Interesting Observation from JAXLondon
Joakim
dlang at joakim.fea.st
Fri Oct 12 07:55:19 UTC 2018
On Friday, 12 October 2018 at 07:13:33 UTC, Russel Winder wrote:
> On Thu, 2018-10-11 at 13:00 +0000, bachmeier via Digitalmars-d
> wrote: […]
>> Suggestions?
>>
>> My guess is that the reason they've heard of those languages
>> is because their developers were writing small projects using
>> Go and Rust, but not D.
>
> I fear it may already be too late. Go, and now Rust, got
> marketing hype from an organisation putting considerable
> resources into the projects. This turned into effort from the
> community that increased rapidly, turning the hype into
> frameworks and libraries, and word of mouth marketing. It is
> the libraries and frameworks that make for traction. Now the
> hype is gone, Go and Rust, and their libraries and frameworks,
> are well positioned and with significant penetration into the
> minds of developers.
>
> Talk to Java developers and they have heard of Go and Rust, but
> not D. Go is
> more likely to them because of Docker and the context of The
> Web, for which Go
> has a strong pitch. They have heard of Rust but usually see it
> as not relevant
> to them, despite Firefox.
>
> Talk to Python developers and they know of Go, many of them of
> Rust, but
> almost never D. C and C++ are seen as the languages of
> performance extensions,
> though Rust increasingly has a play there.
>
> D has vibe.d, PyD, GtkD, and lots of other bits, but they've
> never quite had the resources of the equivalents in Go and Rust.
>
> Also the D community as a whole is effectively introvert,
> whereas Go and Rust communities have been quite extrovert.

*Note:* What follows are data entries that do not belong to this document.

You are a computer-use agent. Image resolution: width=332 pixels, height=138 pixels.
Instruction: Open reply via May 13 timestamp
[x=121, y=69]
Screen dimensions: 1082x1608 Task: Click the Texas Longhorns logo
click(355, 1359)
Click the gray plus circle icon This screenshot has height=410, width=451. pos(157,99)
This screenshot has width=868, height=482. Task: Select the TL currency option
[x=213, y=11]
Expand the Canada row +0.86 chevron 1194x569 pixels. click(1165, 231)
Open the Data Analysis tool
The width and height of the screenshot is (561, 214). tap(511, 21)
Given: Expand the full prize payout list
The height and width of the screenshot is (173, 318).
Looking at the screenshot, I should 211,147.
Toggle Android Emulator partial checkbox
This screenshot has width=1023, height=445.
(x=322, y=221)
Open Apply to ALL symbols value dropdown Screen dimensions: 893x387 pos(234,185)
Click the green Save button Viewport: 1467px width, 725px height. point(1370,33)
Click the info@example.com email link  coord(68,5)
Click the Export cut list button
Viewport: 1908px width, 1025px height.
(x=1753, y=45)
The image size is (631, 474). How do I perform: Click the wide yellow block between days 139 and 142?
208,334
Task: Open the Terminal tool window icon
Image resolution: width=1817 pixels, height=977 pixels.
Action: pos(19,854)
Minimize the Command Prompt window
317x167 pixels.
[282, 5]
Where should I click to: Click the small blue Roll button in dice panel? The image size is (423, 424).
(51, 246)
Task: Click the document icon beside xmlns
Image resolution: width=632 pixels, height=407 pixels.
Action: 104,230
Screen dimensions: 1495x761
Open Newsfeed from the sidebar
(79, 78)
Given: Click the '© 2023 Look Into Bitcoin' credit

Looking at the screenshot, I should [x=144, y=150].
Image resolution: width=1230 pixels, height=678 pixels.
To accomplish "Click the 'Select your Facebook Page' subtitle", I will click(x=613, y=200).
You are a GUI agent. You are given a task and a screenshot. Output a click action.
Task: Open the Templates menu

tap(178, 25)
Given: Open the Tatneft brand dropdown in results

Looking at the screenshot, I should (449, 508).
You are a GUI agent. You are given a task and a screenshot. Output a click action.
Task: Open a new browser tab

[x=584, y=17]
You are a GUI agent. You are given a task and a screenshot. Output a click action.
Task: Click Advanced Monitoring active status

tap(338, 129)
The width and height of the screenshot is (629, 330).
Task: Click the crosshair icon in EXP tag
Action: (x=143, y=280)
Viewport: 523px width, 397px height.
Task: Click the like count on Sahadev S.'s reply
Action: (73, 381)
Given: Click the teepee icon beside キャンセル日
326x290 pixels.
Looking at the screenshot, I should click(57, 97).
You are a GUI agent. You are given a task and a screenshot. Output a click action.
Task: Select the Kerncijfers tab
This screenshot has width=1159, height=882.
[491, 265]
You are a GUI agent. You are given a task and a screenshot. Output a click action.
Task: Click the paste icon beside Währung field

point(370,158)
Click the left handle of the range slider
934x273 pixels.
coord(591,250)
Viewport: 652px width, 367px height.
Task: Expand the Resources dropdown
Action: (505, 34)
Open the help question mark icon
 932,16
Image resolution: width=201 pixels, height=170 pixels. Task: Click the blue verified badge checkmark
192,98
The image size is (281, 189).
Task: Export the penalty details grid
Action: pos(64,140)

> "Build it and they will come" just doesn't work, you have to be
> pushy and market stuff, often using guerilla marketing, to get
> mindshare.
>
> D has an excellent position against Python (for speed of
> development but without the performance hit) but no chance of
> penetrating the places where Python is strong due to lack of
> libraries and frameworks that people use – cf. Pandas,
> SciKit.Learn, etc.
>
> D has an excellent position against Go as a language except
> that Go has goroutines and channels. The single threaded event
> loop and callback approach is losing favour. Kotlin is
> introducing Kotlin Coroutines which is a step on from the
> observables system of Rx. Structured concurrency abstracting
> away from fibres and threadpools. Java may well get this via
> Project Loom which is Quasar being inserted into the JVM
> directly. Whatever D has it doesn't seem to be going to compete
> in this space.
>
> D without the GC has a sort of position against Rust, but I
> think that battle has been lost. Rust has won in the "the new C
> that isn't Go and doesn't have a garbage collector, and isn't
> C++, but does have all the nice monads stuff, oh and memory
> safety mostly".
>
> When it comes down to it D will carry on as a niche language
> loved by a few unknown to most.
There is truth in much of what you say, but D has to pick its
battles. Given the design of the language, I see two primary
use-cases right now:
1. apps that need some level of performance, ie Tilix
2. Low-level tools that need a lot of performance, ie Weka or
Sociomantic
Going after some established tool like Pandas and its mix of
Python and C is likely to fail right now, as D is never going to
be as easy as Python, and presumably Pandas has already sped up
whatever it needs to in C. Maybe you could create a better tool
in D some day when the D ecosystem is larger, but I don't think
it would be the best approach today.
We need to think about what markets D would be best suited for
and aim for those, while at the same time resisting the
temptation to make D too specialized for those initial markets,
which is a trap many other languages fall into.